### Testo di studio:
┌──

Zio (il Vecchio), nipote (il Giovane) Il mito dei Plinio più forte della lava
Due figure straordinarie rilette da Daisy Dunn
Erano i testimoni di un tempo che si faceva Storia. Erano sguardi che non si negavano allo stupore. Cittadini di un mondo senza eguali. La Roma imperiale. La sua grandezza, le sue ingiustizie sociali. Luce di civiltà, epicentro di contraddizioni. Loro ne facevano parte, immersi in un’era di cambiamenti che accettavano persino quando non riuscivano a capire. I due Plinio sono i protagonisti de L’ombra del Vesuvio (Solferino editore) di Daisy Dunn. E proprio dall’eruzione che nel 79 dopo Cristo cancellò Pompei si dipana un racconto che oltrepassa la biografia di due uomini eccelsi. Famosi e, per certi versi, sconosciuti. Per secoli si dibattè persino sul luogo di nascita. Verona o Como? Una disputa giocata sulle carte di documenti e tracce archeologiche. Con la città lombarda a vincere ma solo nel Rinascimento. Due pagani citati a esempio anche dal cristianesimo che avevano osteggiato come religione pericolosa per le fondamenta dell’Impero.
Plinio il Vecchio era storico e naturalista. Oltre che ammiraglio della flotta che stazionava nelle acque della Campania. Il nipote era scrittore, giurista, console e governatore. Un eclettismo in cui si destreggiavano con maestria. Una sete infinita di sapere coltivato su libri e osservazione attenta. L’intellettuale che è anche soldato e politico. Anche se non sempre a quei livelli eccelsi Roma era il fabbro che forgiava questi uomini.
Il Vesuvio che darà la morte a Plinio il Vecchio era una montagna da guardare. Non da temere. Nessuno la ritenne responsabile per quei sommovimenti che scuotevano, di tanto in tanto, la terra da Ercolano a Stabia. I terremoti erano gli dei che si arrabbiavano con gli umani (e i motivi non mancavano mai) oppure la reazione agli scontri tra venti caldi e freddi nelle viscere della terra, come argomentava Plinio. L’eruzione più che una sorpresa è il tradimento di un amico. Il cielo che si oscura e la pioggia di fuoco non ha spiegazioni. È un mondo che non sta più alle regole, l’ordine romano fatica a comprenderlo. E il chiedersi il perché delle cose, cosa c’è prima, cosa viene dopo, è una ricerca incessante per i due Plinio. Laici, per le categorie odierne, con un bisogno di spiritualità che riuscivano a coniugare con il rigore della scienza. E la tragedia del 79 dopo Cristo continua ancora oggi a svelarci misteri. È di pochi giorni fa il ritrovamento di due corpi, perfettamente intatti, scoperti nel corso degli scavi a Civita Giuliana, a pochi centinaia di metri da Pompei. Due uomini, un nobile e il suo schiavo che fuggivano dall’ira del vulcano, sorpresi dalla pioggia di cenere e lapilli. Riportati alla luce con la tecnica dei calchi di gesso, messa a punto nel 1863 da Giuseppe Fiorelli.

└──

### Blocco dati:
┌──

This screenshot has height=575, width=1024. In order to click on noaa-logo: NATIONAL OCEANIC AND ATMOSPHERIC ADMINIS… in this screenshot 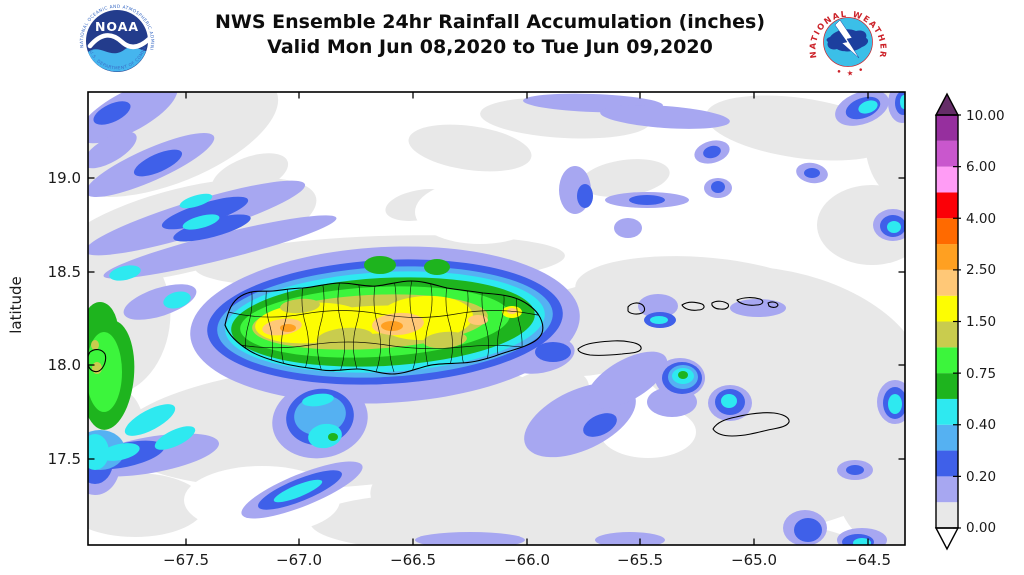, I will do `click(116, 40)`.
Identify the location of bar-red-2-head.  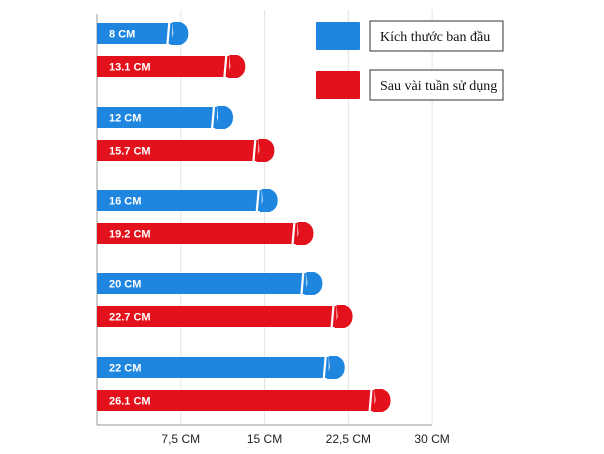
(304, 234).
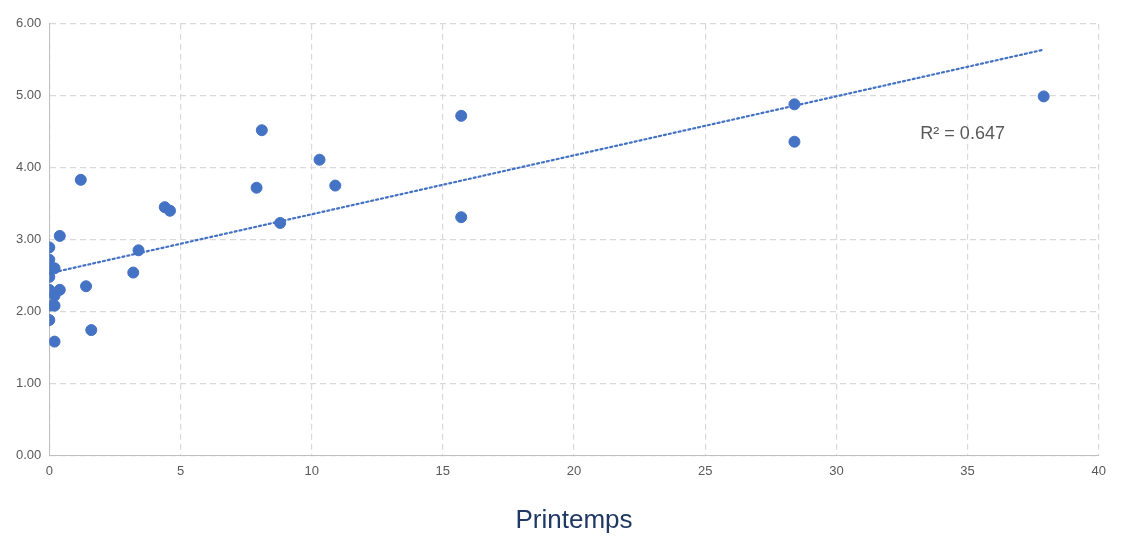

└──

### Requisiti dell'esercizio:
Riprendi il testo sui due Plinio, riportato sopra, e continualo a partire dalla sua ultima frase.

### Risposta al compito:
Anche Plinio muore avvolto dai miasmi del Vesuvio. Soffocato, lui che soffriva anche di asma. Corrono voci che venne ucciso misericordiosamente dal suo schiavo. Ma a toglierli la vita furono due suoi amici leali: la generosità e la verità. La prima l’aveva spinto a mettersi in mare, la flotta imperiale ormeggiata a Miseno, per soccorrere chi stava fuggendo da quell’attacco dal cielo. La curiosità scientifica, che in lui era soprattutto desiderio di svelare la verità, lo voleva vicino a quel fenomeno inaudito per scoprirne il mistero. Lui che aveva lasciato in eredità al mondo la Storia Naturale, un trattato di tutto il sapere scientifico sull’antichità, con intuizioni che secoli dopo vennero corroborate dai fatti.
Plinio il Giovane scampò all’eruzione, mettendo al riparo con coraggio e altruismo la madre che lo implorava di lasciarla perdere perché gli avrebbe intralciato il cammino verso la salvezza. Prese il testimone dallo zio, seguì altre strade, ripercorse le stesse orme di grandezza. Aveva dalla sua il dono dell’eloquenza, divenne un avvocato cresciuto nella leggenda di Cicerone ed educato al Diritto da Quintiliano. Frequentava Tacito e Svetonio, arrivò al governatorato in Bitinia e Ponto. Adorava scrivere, aveva talento ma non la penna poetica di un Catullo. Non si lasciava ingannare dai complimenti eccessivi di chi voleva compiacerlo. Persino i venditori di libri lo adulavano con lodi eccessive. Ma la poesia romantica ed espressiva di Catullo, il suo modello, restava irraggiungibile. Plinio il Giovane era l’uomo della concretezza, a tratti asciutta, ma dalla sensibilità profonda.
Nel XVIII secolo le sue lettere alla moglie Calpurnia, malata, colpirono a tal punto Richard Steele, il fondatore del quotidiano «Tatler», scapolo «con nessun’altra conoscenza dell’amore coniugale se non quella che viene dai libri», che decise di pubblicarne alcune sul suo giornale. Le parole tenere alla compagna malata lenivano un dolore che da fuori sembrava inconsolabile, ma da cui Plinio trovava forza e ragione per un’unione che per questo diventava persino più salda.
Daisy Dunn, classicista e storica dell’arte, si addentra con sicurezza dentro vicende antiche di duemila anni. Ma che forse non sono neanche databili. I due Plinio sono uomini del Rinascimento ante litteram. Avanti con i tempi. Veri portatori di una modernità eterna.